Hong chercha dans le dossier l’heure à laquelle les sceaux des Neuf-Métiers avaient été examinés. La page suivante manquait. Le registre de ronde citait un garde décédé depuis longtemps, sans déposition jointe. La régularité proclamée reposait donc sur une formule répétée, non sur un témoin encore vérifiable.

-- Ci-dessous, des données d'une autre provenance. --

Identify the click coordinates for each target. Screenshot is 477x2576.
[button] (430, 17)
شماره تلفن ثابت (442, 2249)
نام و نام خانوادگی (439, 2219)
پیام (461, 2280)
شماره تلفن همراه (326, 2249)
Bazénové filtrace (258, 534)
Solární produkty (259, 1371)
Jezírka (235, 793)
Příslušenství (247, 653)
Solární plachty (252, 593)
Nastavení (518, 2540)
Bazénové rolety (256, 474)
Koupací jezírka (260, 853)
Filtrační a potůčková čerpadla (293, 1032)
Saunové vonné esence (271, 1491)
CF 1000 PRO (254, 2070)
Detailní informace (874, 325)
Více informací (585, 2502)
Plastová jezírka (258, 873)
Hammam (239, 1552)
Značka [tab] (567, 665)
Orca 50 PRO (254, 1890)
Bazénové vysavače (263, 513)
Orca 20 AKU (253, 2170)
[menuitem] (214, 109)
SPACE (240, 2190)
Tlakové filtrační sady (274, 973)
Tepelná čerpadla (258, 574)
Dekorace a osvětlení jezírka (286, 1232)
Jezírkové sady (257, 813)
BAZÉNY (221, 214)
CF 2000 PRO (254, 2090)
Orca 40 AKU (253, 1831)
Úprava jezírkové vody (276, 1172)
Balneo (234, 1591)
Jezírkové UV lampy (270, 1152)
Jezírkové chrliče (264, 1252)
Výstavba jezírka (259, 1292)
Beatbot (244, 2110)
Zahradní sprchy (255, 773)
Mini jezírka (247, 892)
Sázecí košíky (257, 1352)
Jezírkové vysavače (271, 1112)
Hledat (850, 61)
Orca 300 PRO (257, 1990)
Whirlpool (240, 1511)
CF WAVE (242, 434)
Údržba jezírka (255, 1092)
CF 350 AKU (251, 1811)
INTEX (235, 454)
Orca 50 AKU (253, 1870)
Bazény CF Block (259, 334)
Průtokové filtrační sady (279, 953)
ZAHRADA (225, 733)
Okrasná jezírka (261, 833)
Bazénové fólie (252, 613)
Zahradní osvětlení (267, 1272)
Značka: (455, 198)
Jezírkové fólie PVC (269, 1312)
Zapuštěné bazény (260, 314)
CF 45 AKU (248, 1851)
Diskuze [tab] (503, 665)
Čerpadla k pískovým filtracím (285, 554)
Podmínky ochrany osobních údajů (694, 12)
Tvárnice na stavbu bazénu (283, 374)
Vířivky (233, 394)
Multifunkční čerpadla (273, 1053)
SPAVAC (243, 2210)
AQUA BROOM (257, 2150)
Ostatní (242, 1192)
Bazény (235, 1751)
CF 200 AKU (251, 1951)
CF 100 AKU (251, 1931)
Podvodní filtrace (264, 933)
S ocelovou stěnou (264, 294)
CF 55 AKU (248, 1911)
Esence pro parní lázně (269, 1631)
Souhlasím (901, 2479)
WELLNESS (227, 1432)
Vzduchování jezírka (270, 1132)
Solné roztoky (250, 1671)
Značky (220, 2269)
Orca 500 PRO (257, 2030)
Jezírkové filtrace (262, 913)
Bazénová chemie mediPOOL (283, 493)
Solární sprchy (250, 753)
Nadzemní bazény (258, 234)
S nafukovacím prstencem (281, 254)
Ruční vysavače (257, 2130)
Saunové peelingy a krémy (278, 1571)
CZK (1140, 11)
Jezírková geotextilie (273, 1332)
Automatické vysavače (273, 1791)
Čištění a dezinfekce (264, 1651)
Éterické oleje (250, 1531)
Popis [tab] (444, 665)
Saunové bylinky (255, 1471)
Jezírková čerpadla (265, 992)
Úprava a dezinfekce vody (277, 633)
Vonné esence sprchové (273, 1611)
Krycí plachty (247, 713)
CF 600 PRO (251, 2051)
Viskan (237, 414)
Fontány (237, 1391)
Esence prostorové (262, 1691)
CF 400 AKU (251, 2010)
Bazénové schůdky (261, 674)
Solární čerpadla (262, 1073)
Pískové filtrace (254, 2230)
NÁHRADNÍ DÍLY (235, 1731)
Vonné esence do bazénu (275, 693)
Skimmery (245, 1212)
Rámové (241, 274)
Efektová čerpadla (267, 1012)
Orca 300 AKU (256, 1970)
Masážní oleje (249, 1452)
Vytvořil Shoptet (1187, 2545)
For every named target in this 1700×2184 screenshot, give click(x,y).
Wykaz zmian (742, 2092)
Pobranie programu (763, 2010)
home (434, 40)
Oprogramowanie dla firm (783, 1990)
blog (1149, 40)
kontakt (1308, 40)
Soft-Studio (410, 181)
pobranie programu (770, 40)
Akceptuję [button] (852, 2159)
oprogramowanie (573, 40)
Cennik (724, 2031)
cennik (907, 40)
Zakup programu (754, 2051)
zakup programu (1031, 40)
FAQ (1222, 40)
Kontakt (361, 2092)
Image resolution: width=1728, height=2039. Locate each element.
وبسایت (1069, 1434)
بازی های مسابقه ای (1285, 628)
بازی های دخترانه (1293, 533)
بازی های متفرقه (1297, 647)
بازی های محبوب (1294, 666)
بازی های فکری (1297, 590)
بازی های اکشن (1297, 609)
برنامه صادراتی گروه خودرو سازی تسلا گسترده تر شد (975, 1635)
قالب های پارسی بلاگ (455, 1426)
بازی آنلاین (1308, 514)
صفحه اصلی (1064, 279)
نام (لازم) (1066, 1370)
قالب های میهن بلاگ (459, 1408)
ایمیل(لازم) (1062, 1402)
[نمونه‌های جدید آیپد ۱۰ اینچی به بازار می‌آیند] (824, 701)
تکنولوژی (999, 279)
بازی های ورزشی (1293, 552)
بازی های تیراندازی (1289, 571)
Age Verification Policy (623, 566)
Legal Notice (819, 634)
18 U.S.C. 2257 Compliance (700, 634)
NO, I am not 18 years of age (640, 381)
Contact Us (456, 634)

Ti regarda la cheville neuve, puis le fragment brûlé. Wei avait conservé le lien entre l’ancienne table et les rouleaux déclarés perdus. Quelqu’un venait d’utiliser un métier pour faire de sa mort un accident, comme le registre avait utilisé les sceaux pour faire de l’incendie une négligence.
Deux époques employaient la même méthode : donner à une opération matérielle l’apparence d’une conclusion administrative.